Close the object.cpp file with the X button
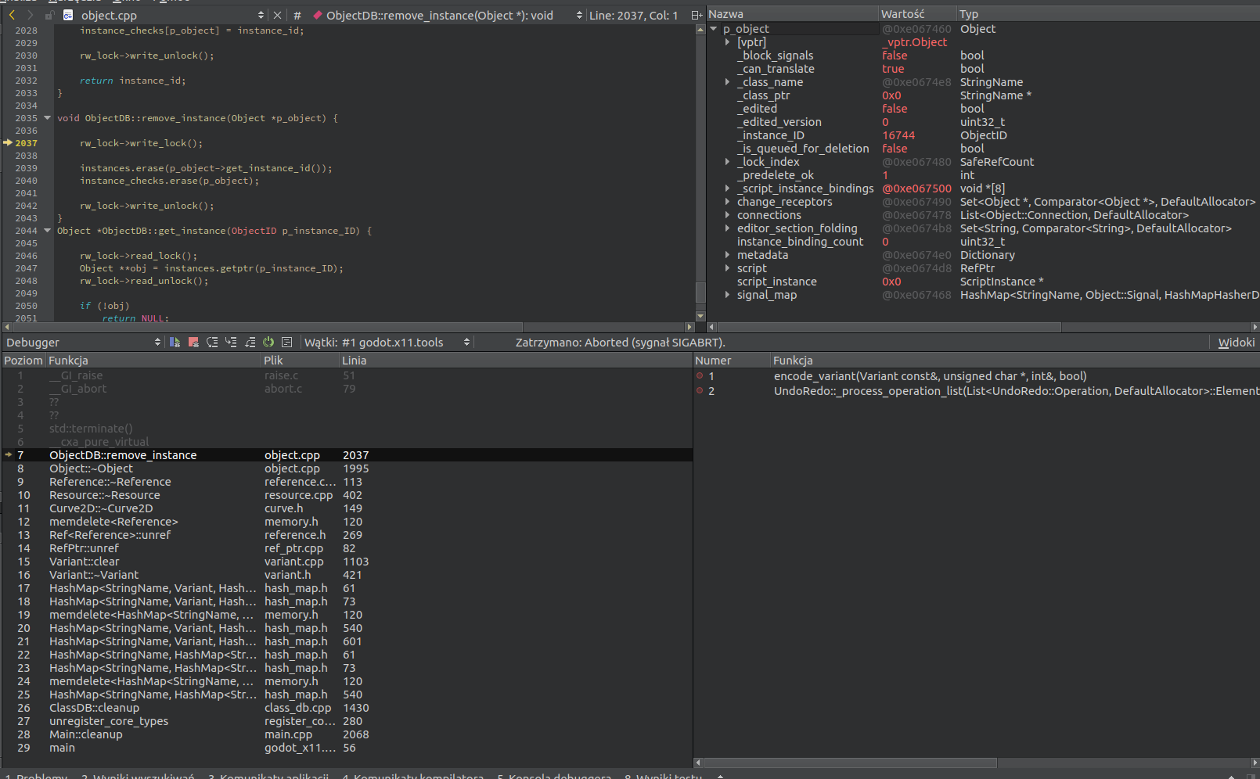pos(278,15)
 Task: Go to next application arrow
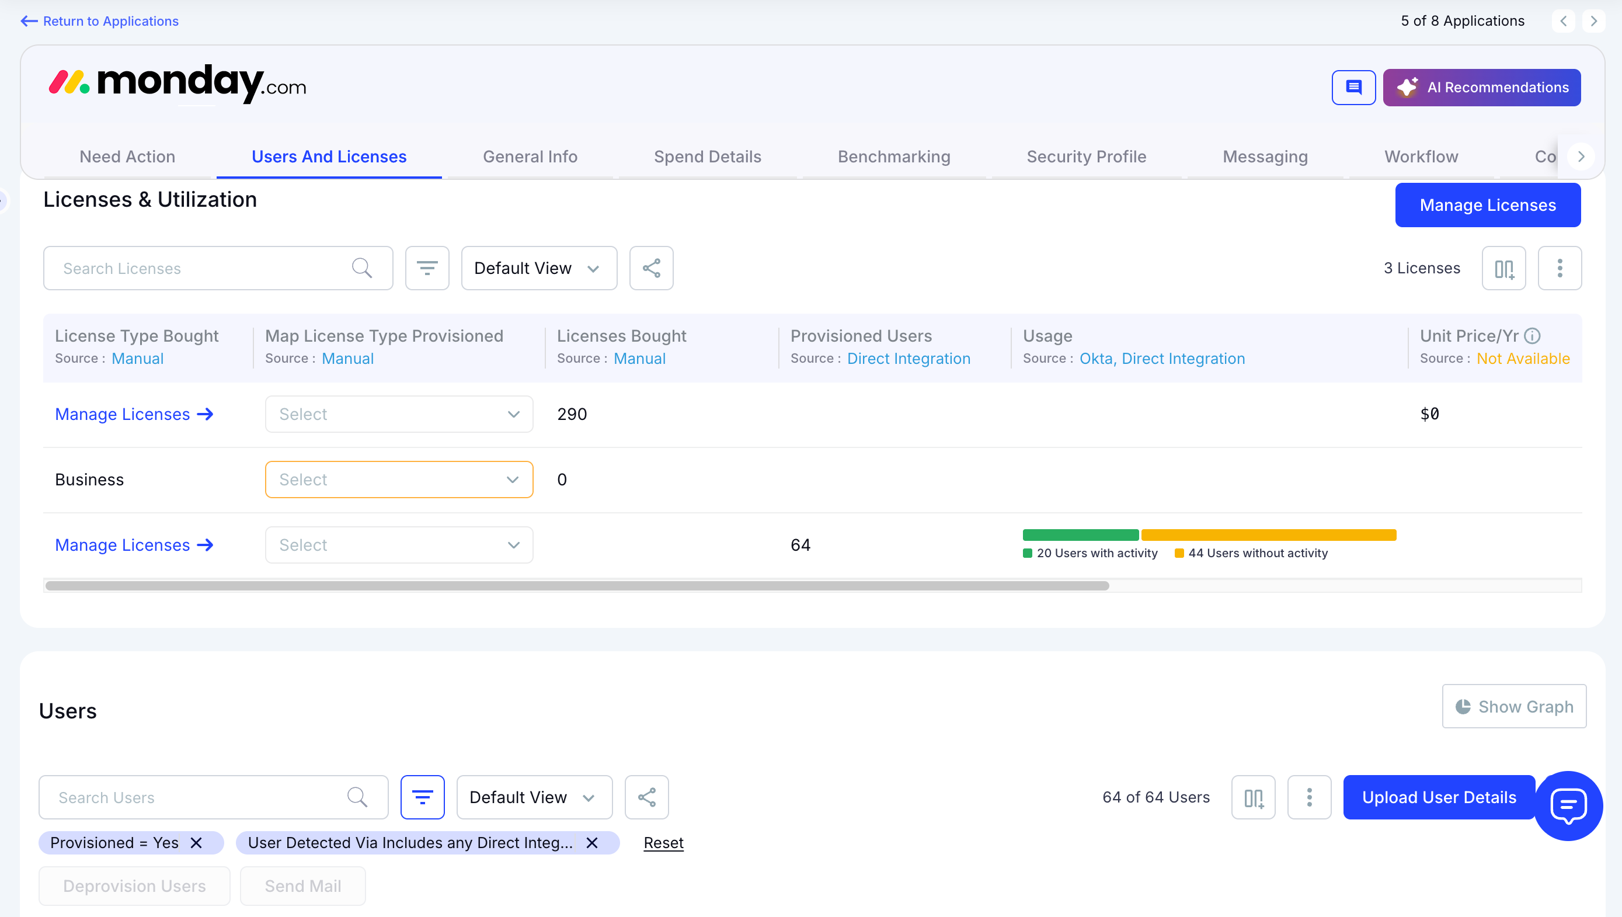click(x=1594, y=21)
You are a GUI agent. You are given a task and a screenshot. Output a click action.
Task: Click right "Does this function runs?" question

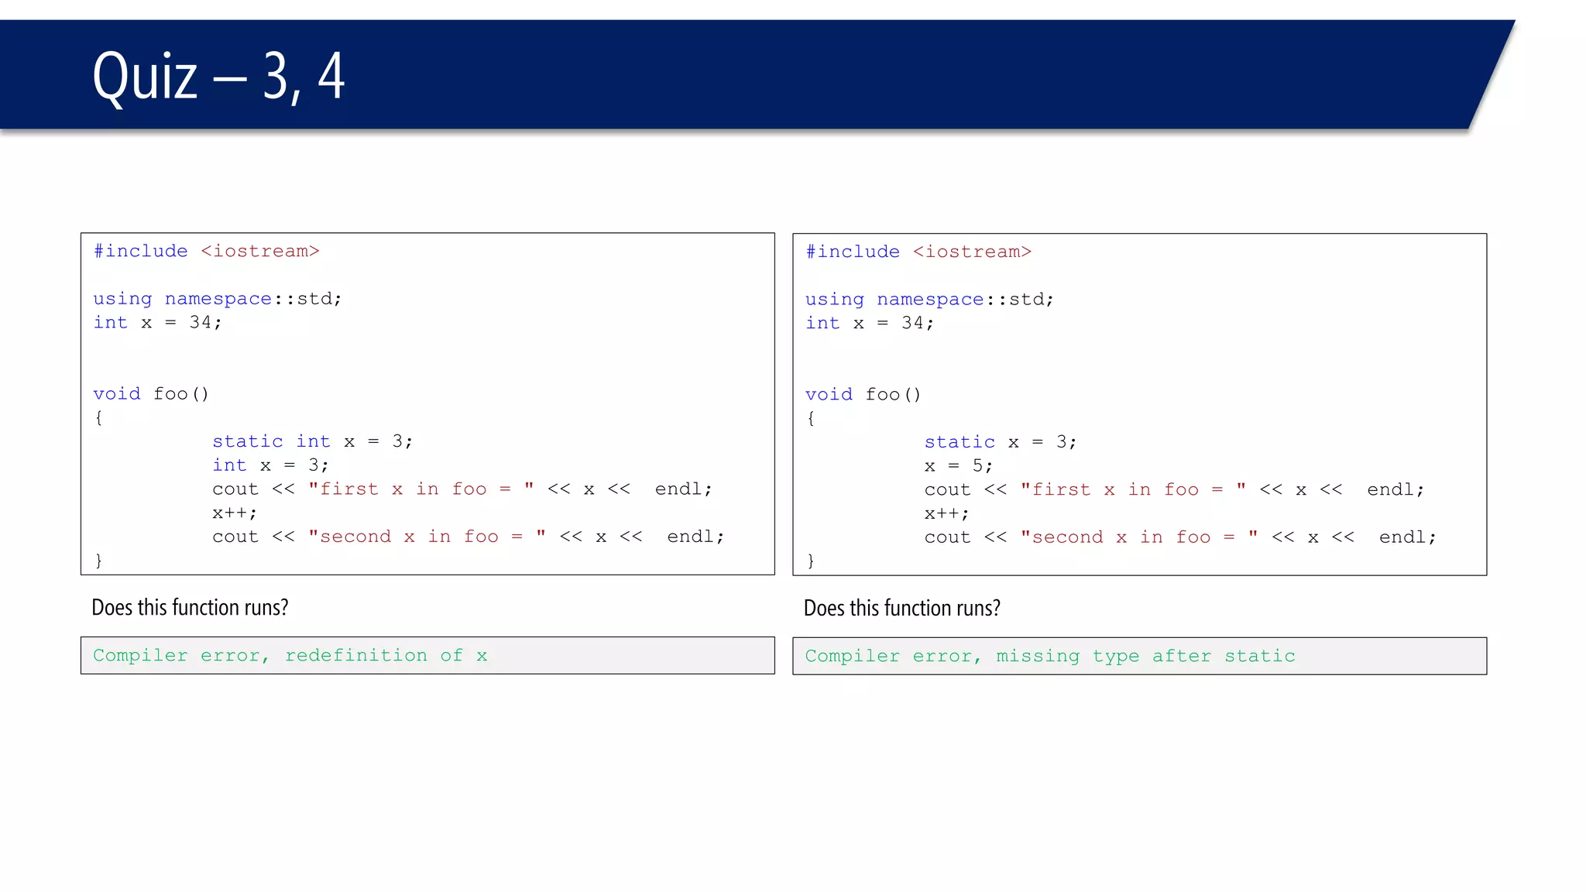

--- The problem ---
Reproduce the entire listing above precisely, but keep the images out.

--- Exercise response ---
Close the object.cpp file with the X button
pos(278,15)
 Task: Go to next application arrow
click(x=1594, y=21)
You are a GUI agent. You are given a task and a screenshot. Output a click action.
Task: Click right "Does this function runs?" question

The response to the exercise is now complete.